Text and element pointing records
# # #

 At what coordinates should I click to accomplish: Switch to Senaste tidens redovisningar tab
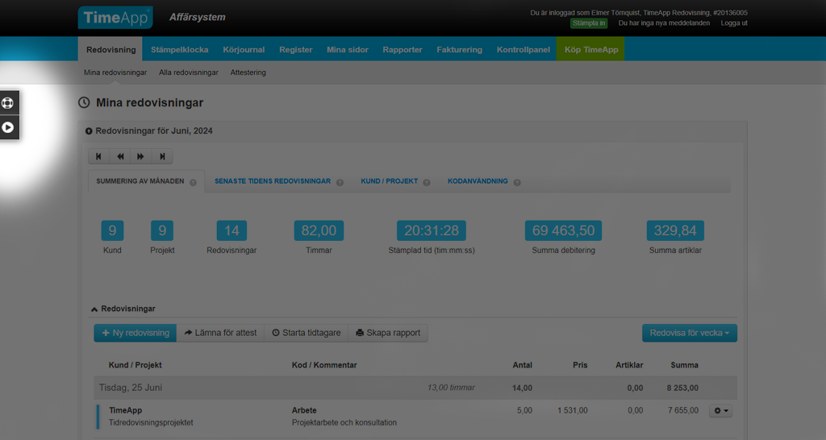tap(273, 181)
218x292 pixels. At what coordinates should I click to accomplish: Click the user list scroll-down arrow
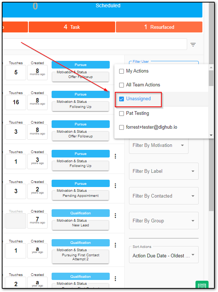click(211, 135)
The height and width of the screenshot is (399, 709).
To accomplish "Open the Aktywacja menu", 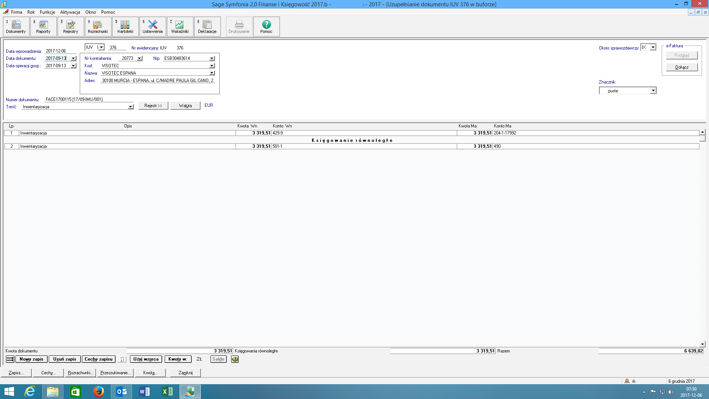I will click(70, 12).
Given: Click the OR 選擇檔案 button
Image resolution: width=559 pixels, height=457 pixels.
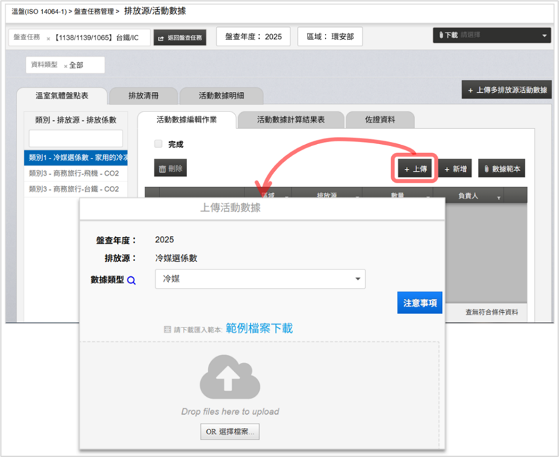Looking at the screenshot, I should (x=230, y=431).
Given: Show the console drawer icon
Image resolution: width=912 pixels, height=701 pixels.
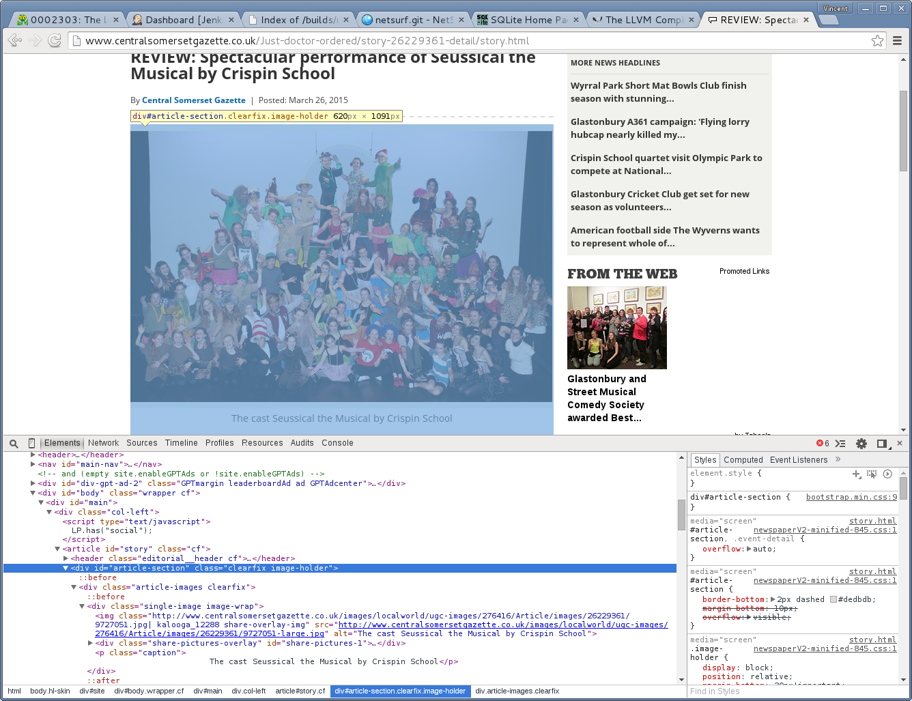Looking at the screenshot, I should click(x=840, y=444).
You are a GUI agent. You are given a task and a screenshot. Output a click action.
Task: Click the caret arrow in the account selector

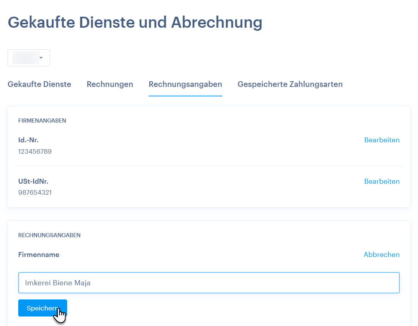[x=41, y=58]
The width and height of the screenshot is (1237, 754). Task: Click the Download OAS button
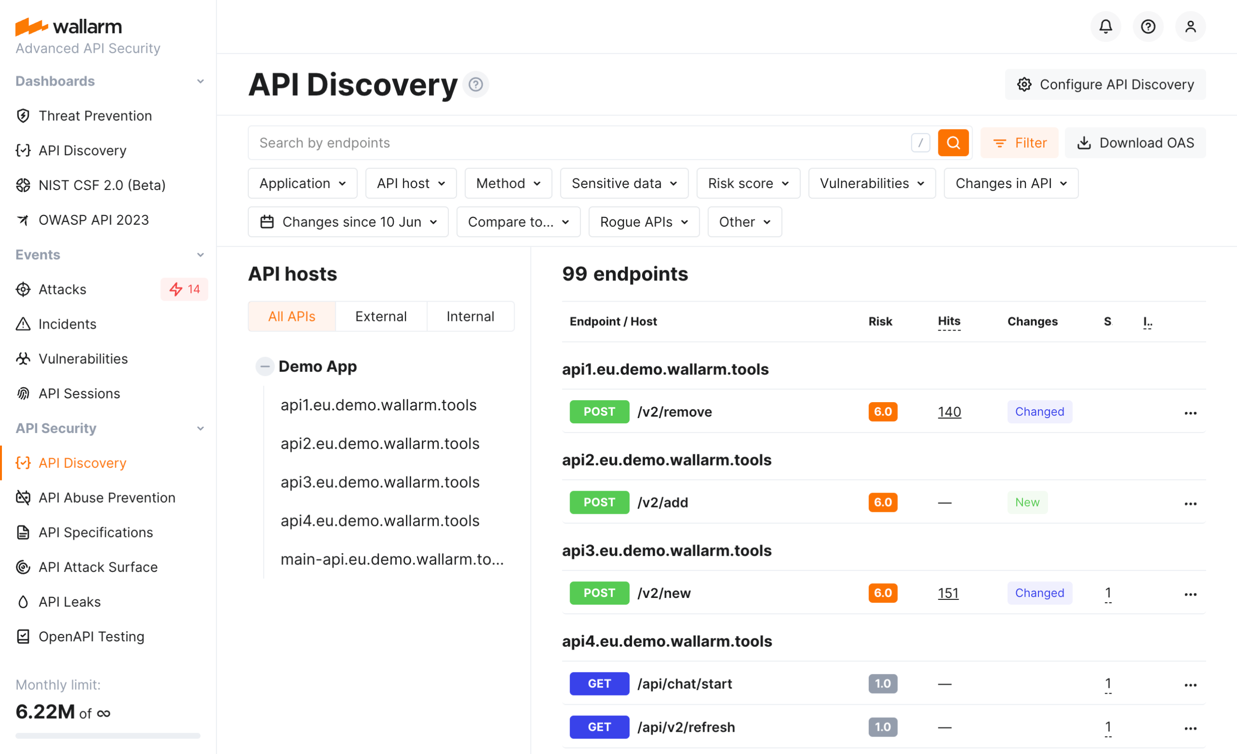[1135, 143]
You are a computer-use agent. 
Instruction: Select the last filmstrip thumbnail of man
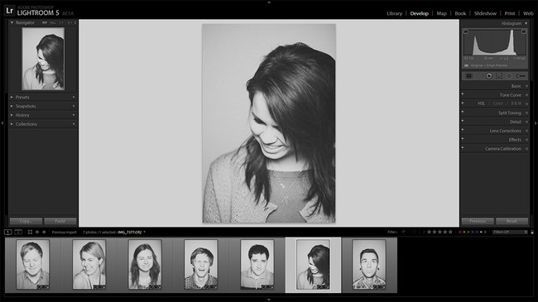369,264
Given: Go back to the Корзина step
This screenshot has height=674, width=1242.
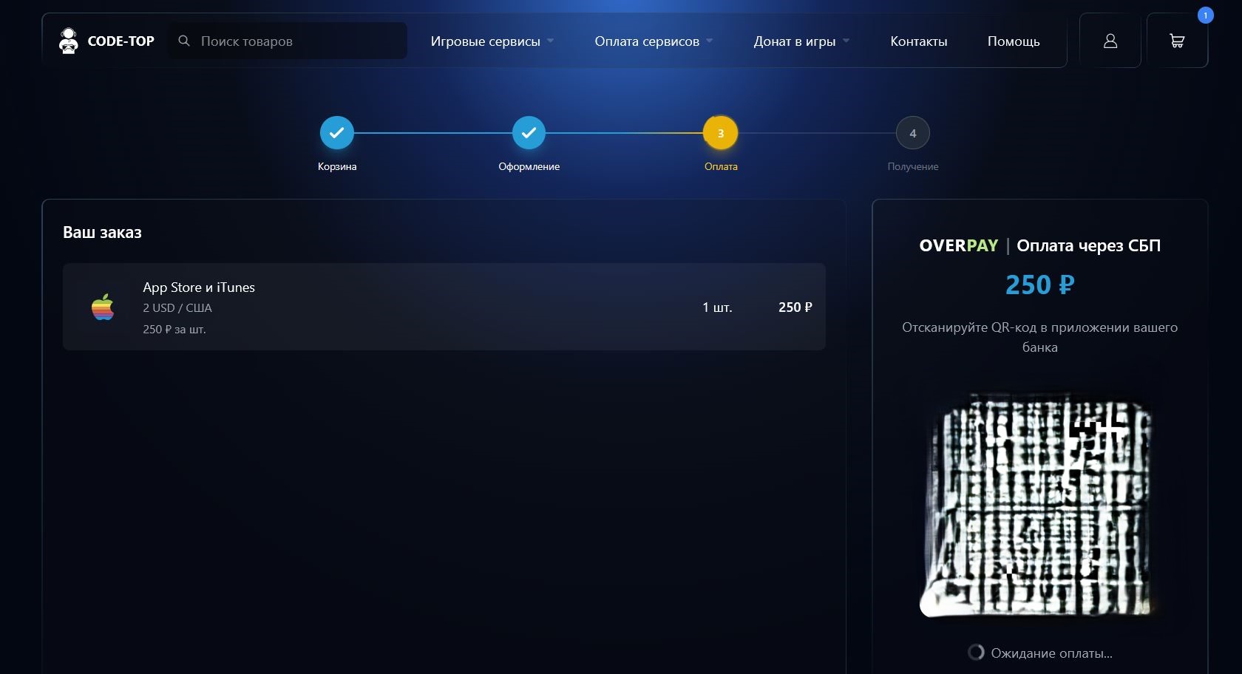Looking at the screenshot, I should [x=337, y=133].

# # #

AIM: Copy out the lines above word for word, starting at the line that contains "You are a GUI" and continuing through the final line, including both. Omit the pictures from your copy.

COMPLETED TASK:
You are a GUI agent. You are given a task and a screenshot. Output a click action.
Task: Click the caret arrow in the account selector

[x=41, y=58]
The width and height of the screenshot is (1237, 754). Task: Click the Download OAS button
[1135, 143]
You are a computer-use agent. 
Instruction: Select the last filmstrip thumbnail of man
369,264
Given: Go back to the Корзина step
This screenshot has height=674, width=1242.
Looking at the screenshot, I should [x=337, y=133].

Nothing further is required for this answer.